In the introduction, she writes that it was not like any other Olympic Games before or since, so when we met up I asked her why.

"Because it was the first international celebration after the war and there was very little money," she said. "It didn't occur to athletes that they had to be put up in a five-star hotel. They were quite happy to be put up in school classrooms, tents - whatever was available. They had to take their ration books with them and they were just used to it."

The Brits were determined it would be nothing like the Nazis' Berlin Olympics of 1936. "It was going back to the Olympic ideals of amateurism and sport for sport's sake," she said. That changed when Helsinki hosted the Olympics in 1952. The Russians had sent people to watch the 1948 Olympics, but had not competed themselves since the Russian Revolution. "They said that sport is about the individual. Then they saw this as an opportunity to view sport as a thing of national pride," Janie said "So, in '52 at Helsinki, the Soviet Union sent a huge team and that's when the whole Cold War - communist versus capitalist - kicked off."

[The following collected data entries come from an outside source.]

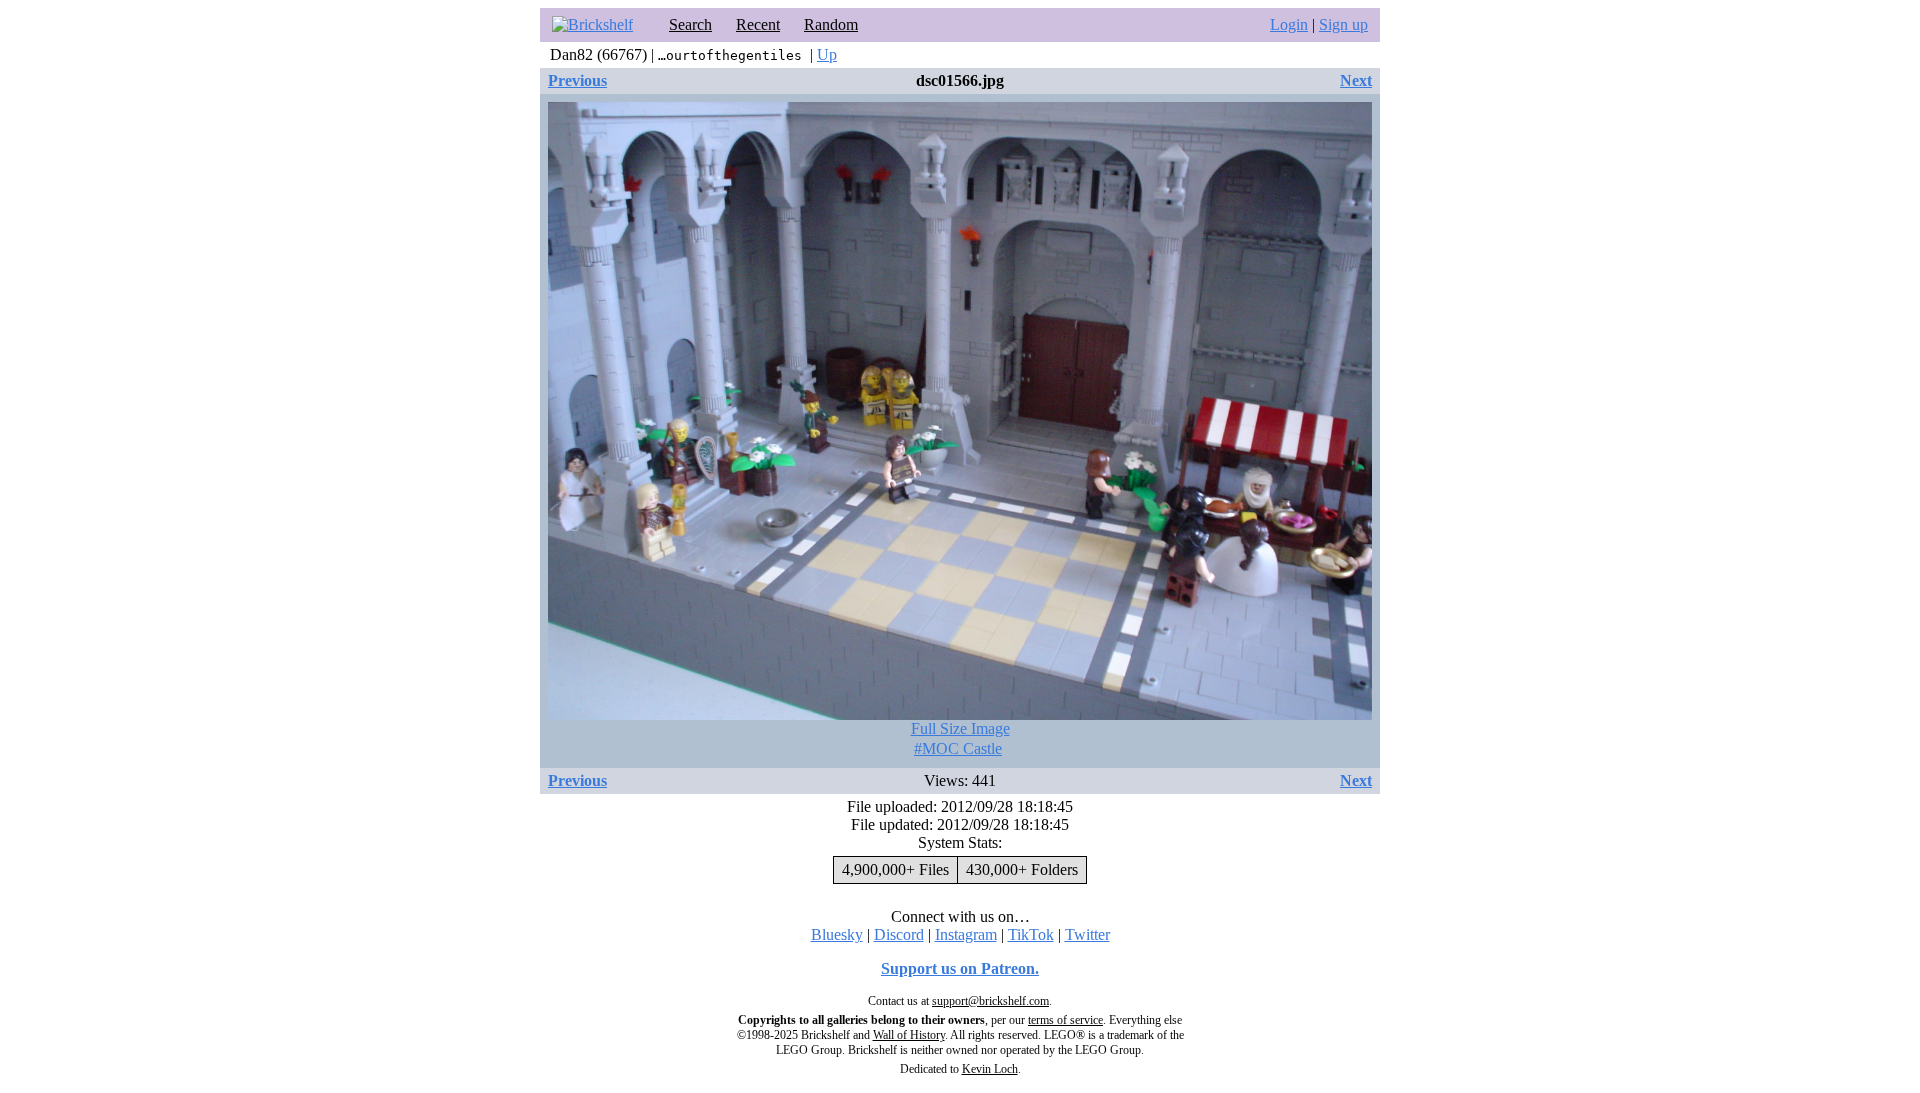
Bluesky (837, 934)
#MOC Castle (958, 748)
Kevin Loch (990, 1069)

The book took about two-and-a-half years to write. Janie got the idea in Trafalgar Square on July 6, 2005, when it was announced that London had won the 2012 bid. An old lady in the crowd talked about having seen the swimming at the 1948 Olympics and how different the next one would be. "I went and looked up old newspapers to see what was going on and then I thought, 'There's a really exciting story here, because they did it on a shoestring'," she said. "I spent a month writing a proposal and interviewing a few people and then my agent sent it out and about a dozen publishers really wanted it." She had assumed that lots of other people would have had the same idea, but they hadn't. The book came out in time for the 60th anniversary.

Janie is the biographer of comedian Joyce Grenfell, who for many people epitomises the post-war period. Joyce's god-daughter, Janie lives in Temple Cowley in a house full of colour and clucking, courtesy of the chicks in the kitchen. Her suburban garden is a dream for any "good life" enthusiast, with a vegetable patch, fruit patch, a pond and ducks, quails, chickens and bantams in various houses.

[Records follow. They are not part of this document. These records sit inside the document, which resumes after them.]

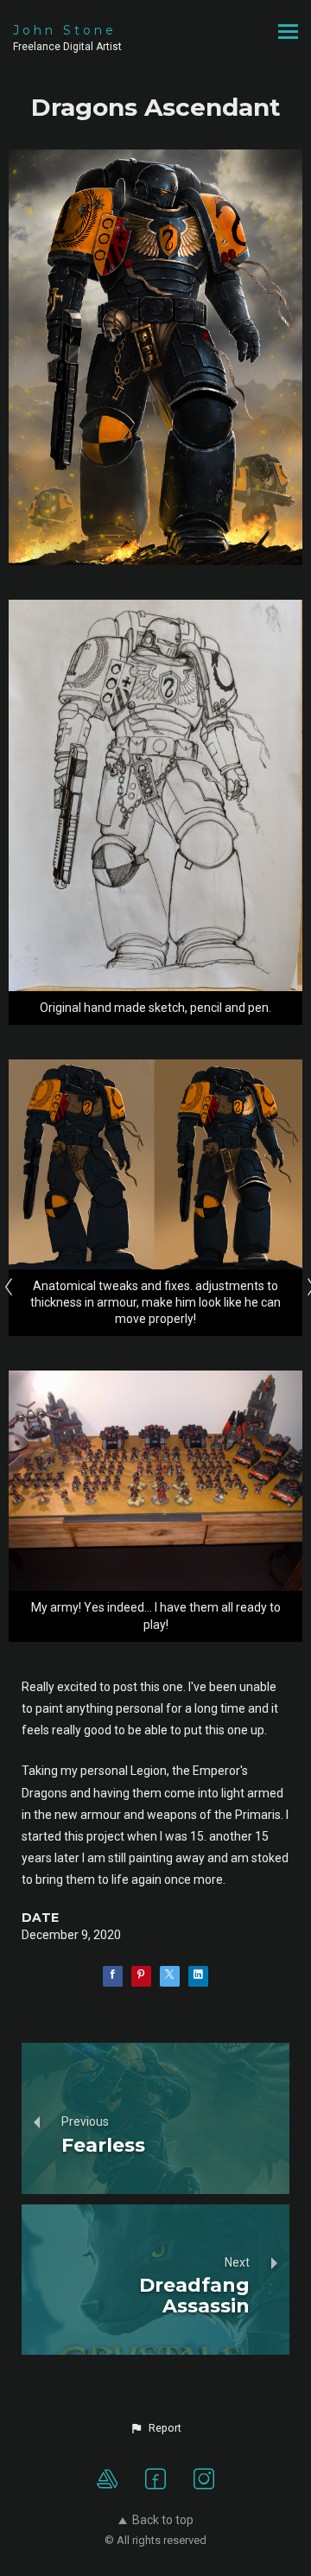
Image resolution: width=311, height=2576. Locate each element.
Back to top (163, 2520)
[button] (155, 2428)
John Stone (65, 30)
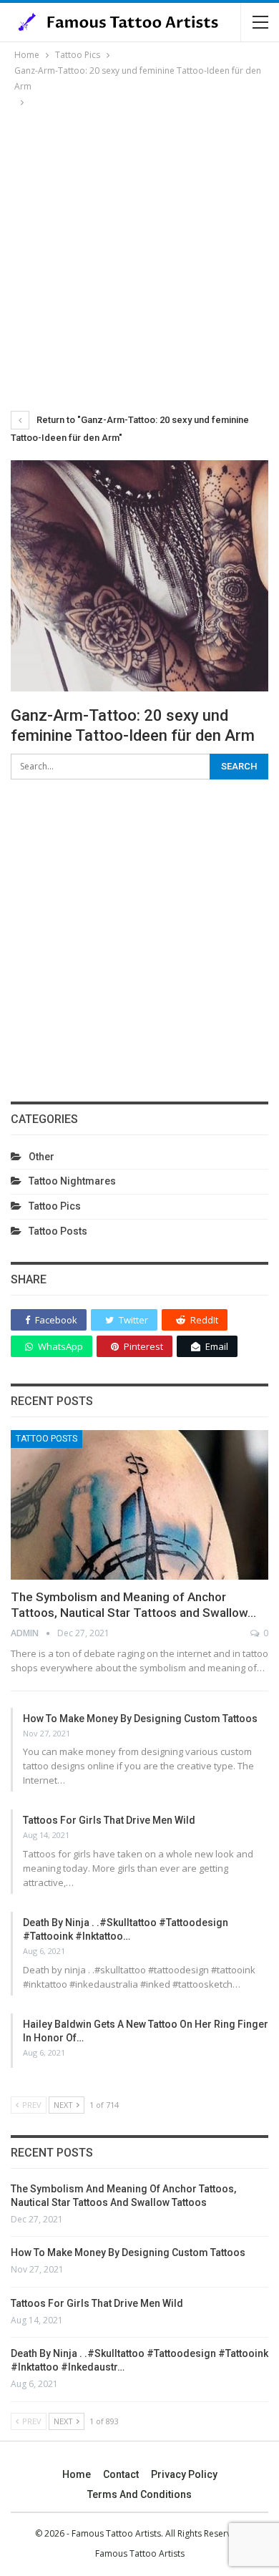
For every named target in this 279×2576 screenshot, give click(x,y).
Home (76, 2474)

She lived for some time in Zimbabwe and came to Oxford in 1985, liking it so much that she and her husband Charles decided to stay. "I like the fact that it's small enough that you can cycle everywhere and bump into people and big enough that you go on meeting new people," she said.

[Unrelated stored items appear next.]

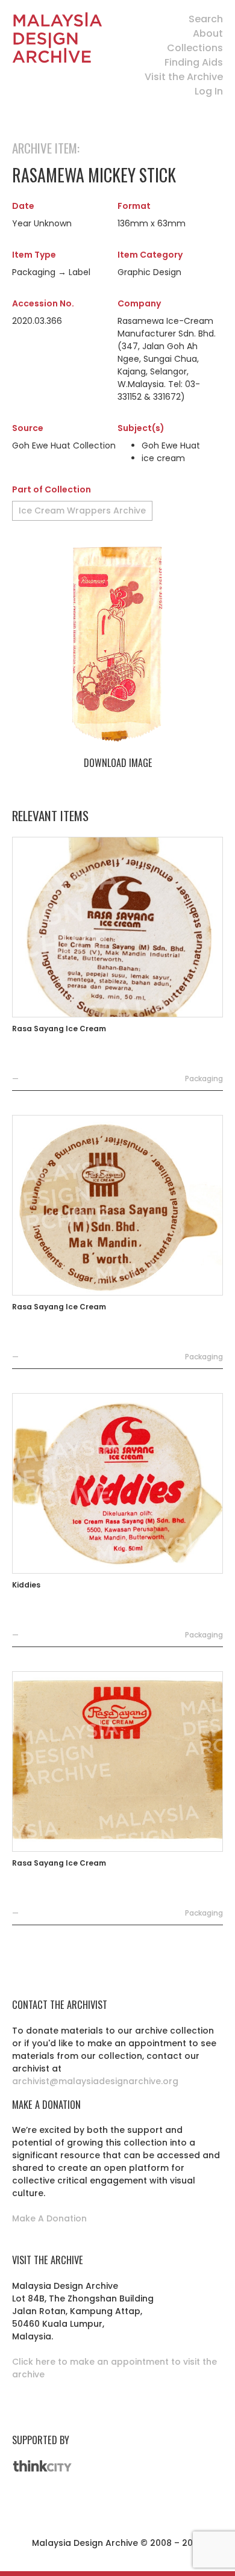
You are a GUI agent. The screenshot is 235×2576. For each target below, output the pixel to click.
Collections (195, 48)
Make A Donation (49, 2218)
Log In (209, 91)
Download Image (118, 763)
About (208, 33)
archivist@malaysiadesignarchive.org (95, 2081)
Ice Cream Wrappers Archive (82, 510)
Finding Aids (193, 62)
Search (206, 19)
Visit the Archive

The 1948 Olympics was important for lots of reasons, but what makes Janie's book special is the social history that she weaves into it. Take the story of Joseph Birrell, for example, a young hurdler from Barrow-in-Furness whose story is fascinating for several reasons. He didn't train that much and had to make his own hurdles. In the book he describes how the competitors took drugs. "We ate Horlicks tablets by the handful! With no sweets available, they were a real treat." His parents had to wait at home for a reporter to telephone a neighbour who then came up to say their son was in the Olympic team. They were unable to see his race, as there was no television signal in Lancashire. Contrast Joseph's story with that of the athletes who will be competing at the 2012 games, and you realise how much things have changed.

The Austerity Olympics is published by Aurum at £18.99.